# Hand fed vs pet store taming/bonding



## Absentminded

Short question. Is it even possible to tame a pet store bird raised by birds like a hand fed budgie? 

I had to raise 4 from day 1 after hatching. These birds adore us. When we get home, they swarm us like a scene from a Hitchcock movie, except it is death by budgie love and kisses. Their preferred perch is a human.
Our pet store birds watch this play out in horror. No more than stepping up achieved in two years. Is this par for the course?


----------



## Therm

If the pet shop bought budgie was not as well socialised with human contact when younger it can make a difference but the majority of my birds come from pet shops and they level of tameness is different with each one. Some don't have anything to do with me, others will step up (I have done no real training to make them tame either). Personality plays a huge part. Some budgies prefer their own space.


----------



## FaeryBee

*Each budgie is a unique individual. A lot depends on how much time you spend with the individual bird on a regular and consistent basis.
However, as Them indicated, some budgies are people oriented and others are not.

Edit to Add:
By the way, Co-parenting rather than Hand Feeding is best when it comes to breeding and raising budgies.
Budgies need to have the interaction with their own species to learn how to "be budgies".
That socialization process is lost when breeders pull the chicks at 3 1/2 weeks for hand feeding.

http://talkbudgies.com/articles-budgie-breeding/336209-planned-co-parenting-raising-tame-chicks.html

*


----------



## BooksBudgies

I agree that a lot has to do with the Budgie's temperament. It does help if they are socialized when they are younger, but I think personality is the major factor. Hermes loves interacting with people and I got him from a bird store when he was about 8 weeks old (don't believe he was hand-fed). Izzy likes her own space and I got her from a pet store when she was a few months old. Yes, Izzy was a little older when I got her, but not by much. She is just a flightier bird and doesn't care for humans as much. 

By the way, it's so sweet that your budgies care for you so much! That sounds like a great way to be greeted when coming home


----------



## RavensGryf

Yep. What others have said. I've noticed too, that some budgies will tame down quite easily with little work, and others remain basically wild no matter what. This holds true for both parent raised birds as well as ones co-parented with humans (hand fed). Depends on the individual.


----------



## SmolBirb

Yes definitely depends on the personality of each individual bird. 
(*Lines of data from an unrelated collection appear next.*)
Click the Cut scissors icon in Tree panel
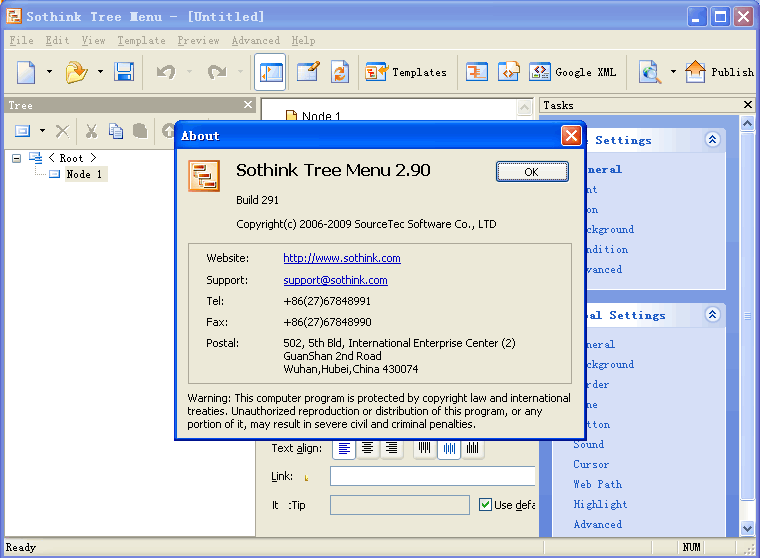The image size is (760, 558). [x=91, y=131]
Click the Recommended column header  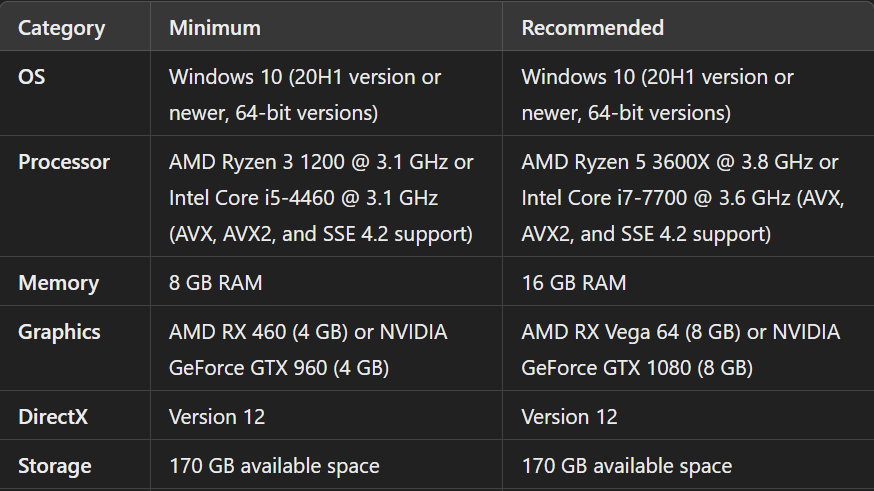[592, 28]
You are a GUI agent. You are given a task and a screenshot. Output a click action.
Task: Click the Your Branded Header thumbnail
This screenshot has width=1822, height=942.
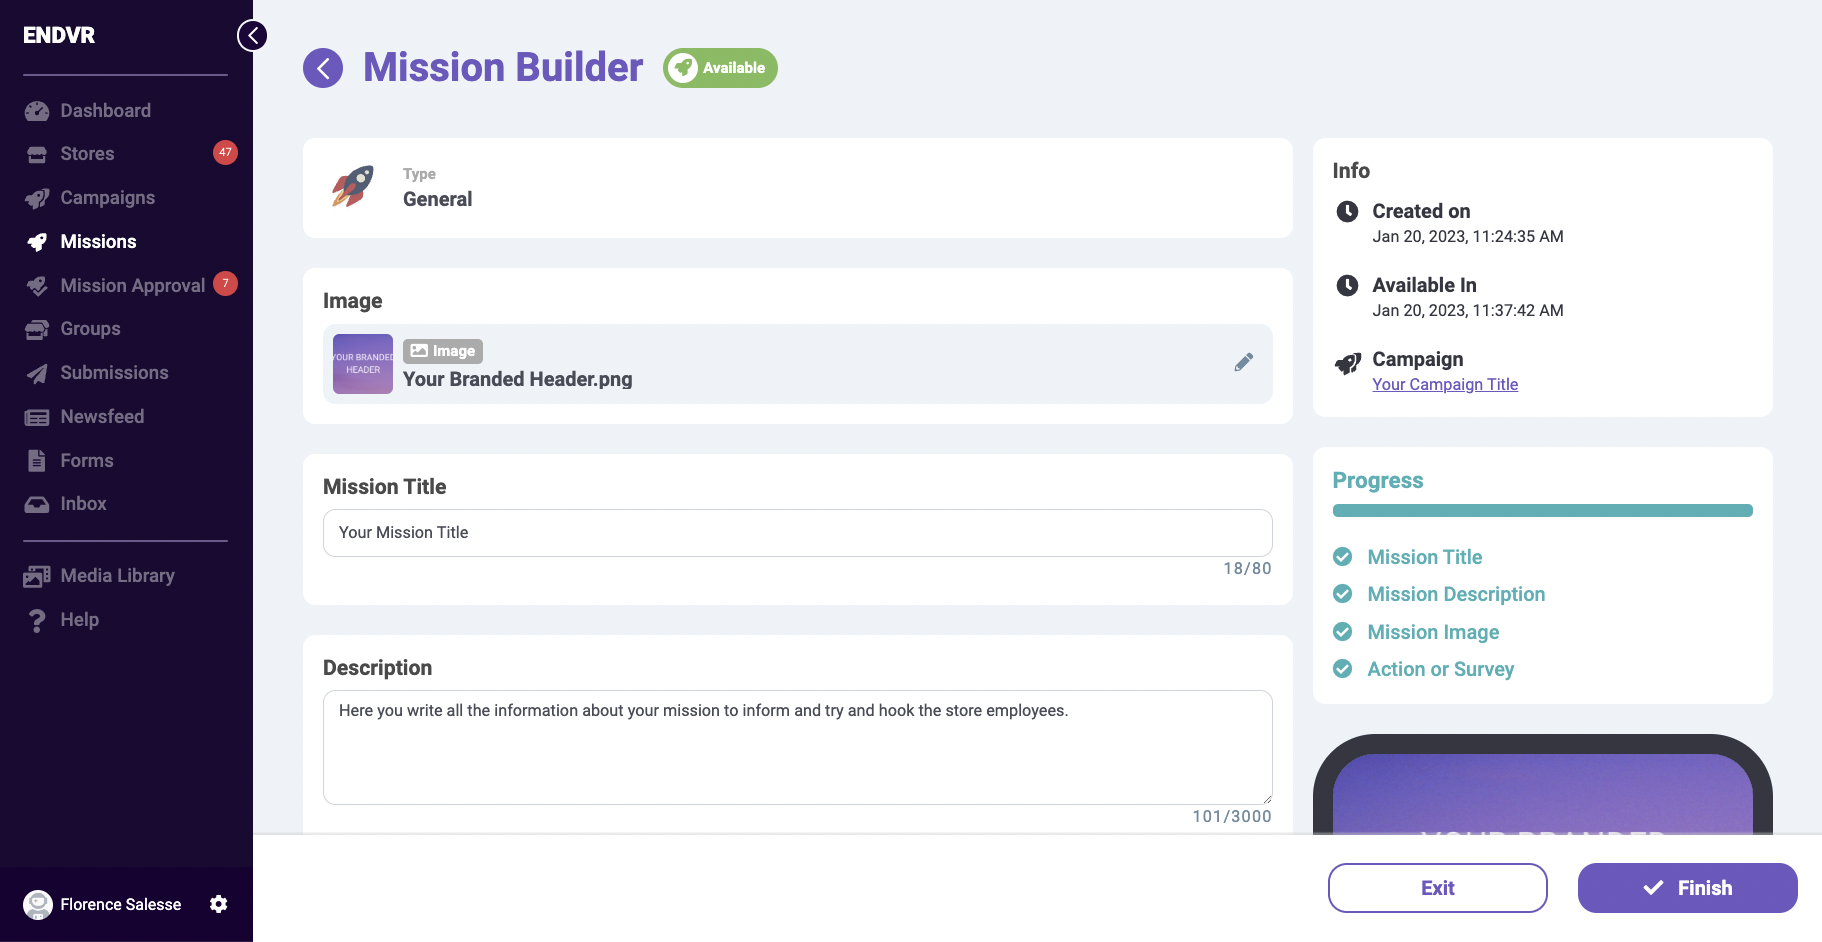[x=363, y=364]
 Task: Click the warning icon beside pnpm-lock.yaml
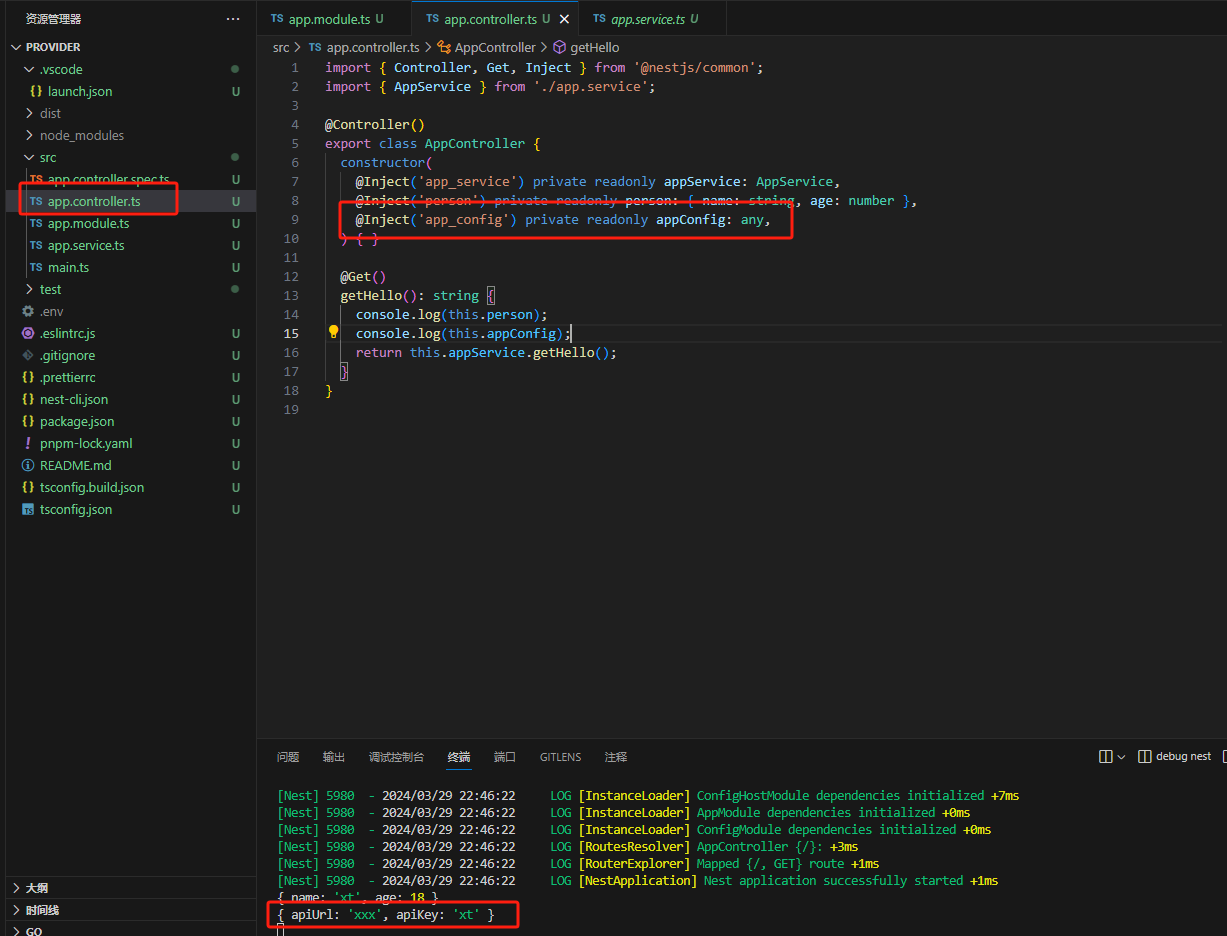pos(28,443)
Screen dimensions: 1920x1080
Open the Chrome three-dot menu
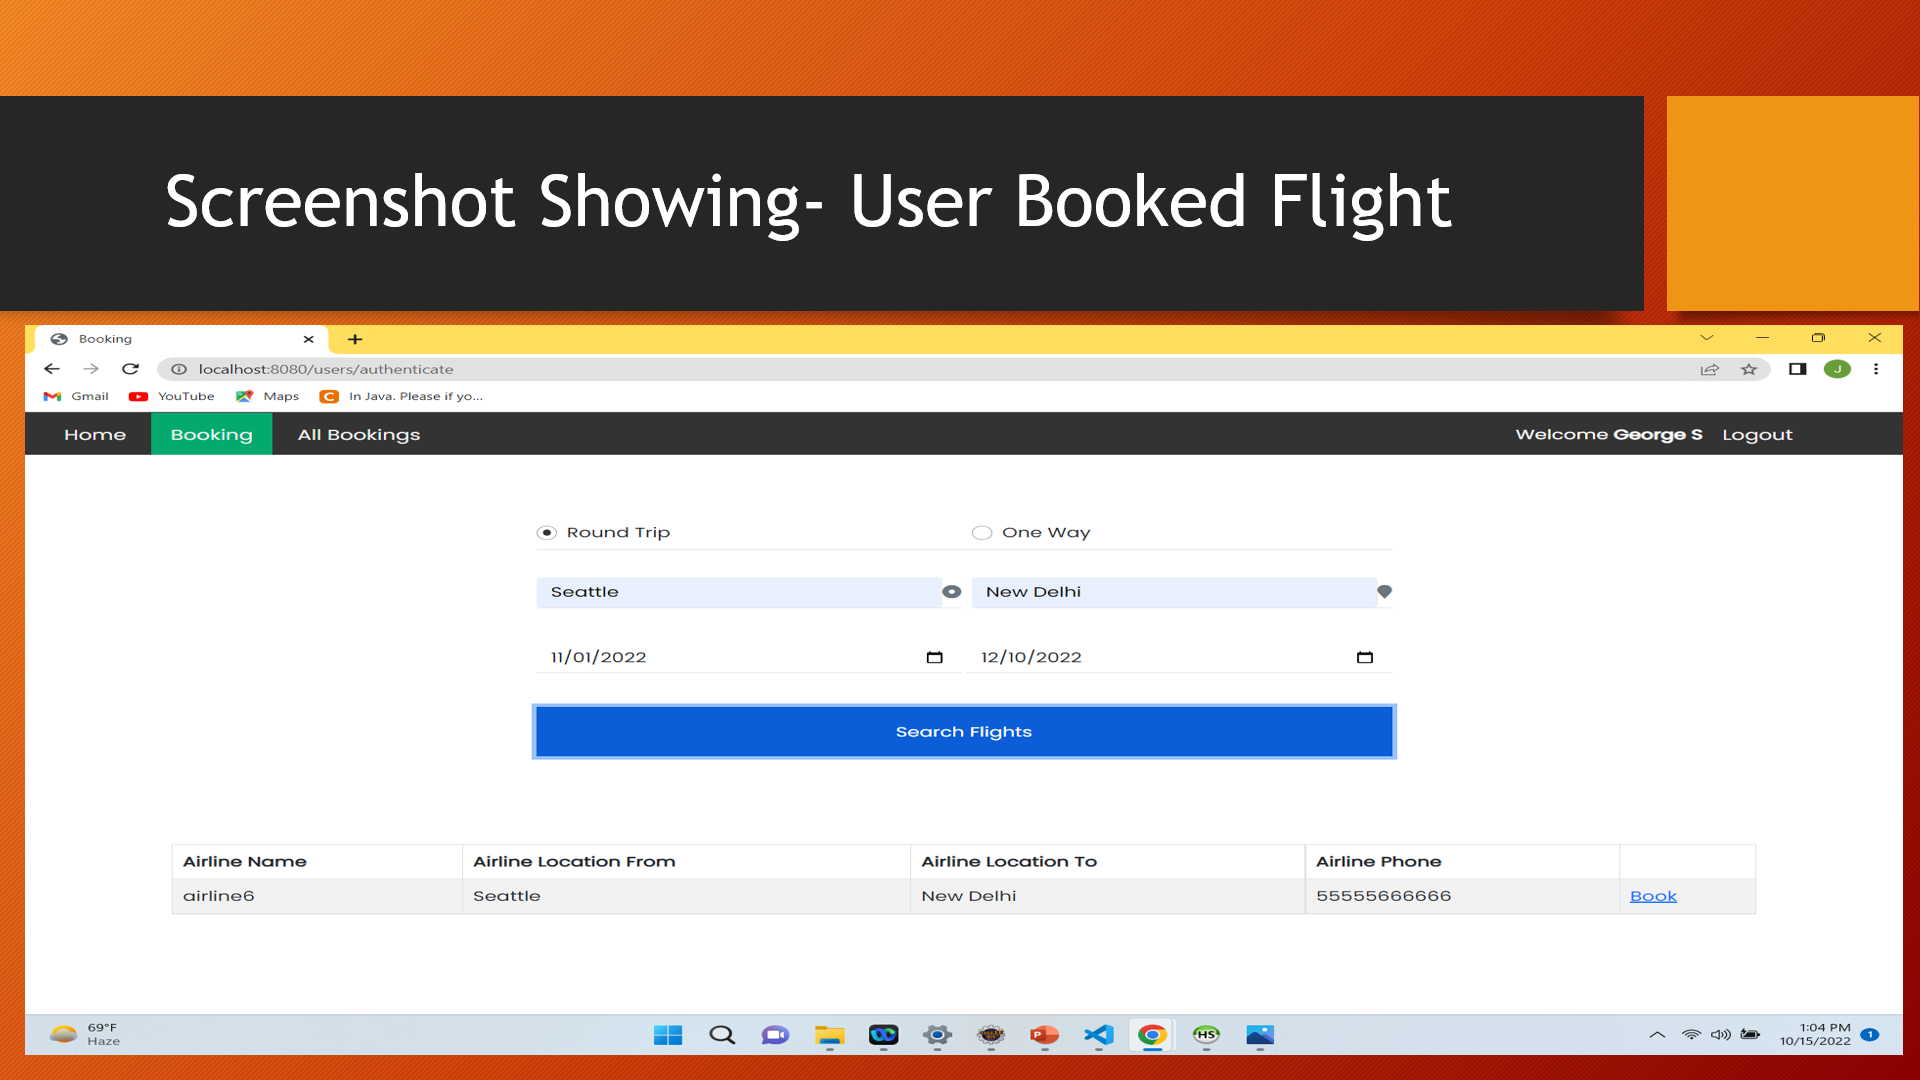tap(1876, 369)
My budgie Smol is from a pet store and he's making fantastic progress in the taming department! You just need to have patience and work together with your budgie. But yeah like any pet, personality will ultimately decide how progressive taming will go. For instance, I've had dogs my entire life, and each one was different in how much they wanted to be touched or cuddled.

So I think what it really boils down to is respecting each animal's certain traits, and working together with those traits to train them in the way that their personality coincides with.


----------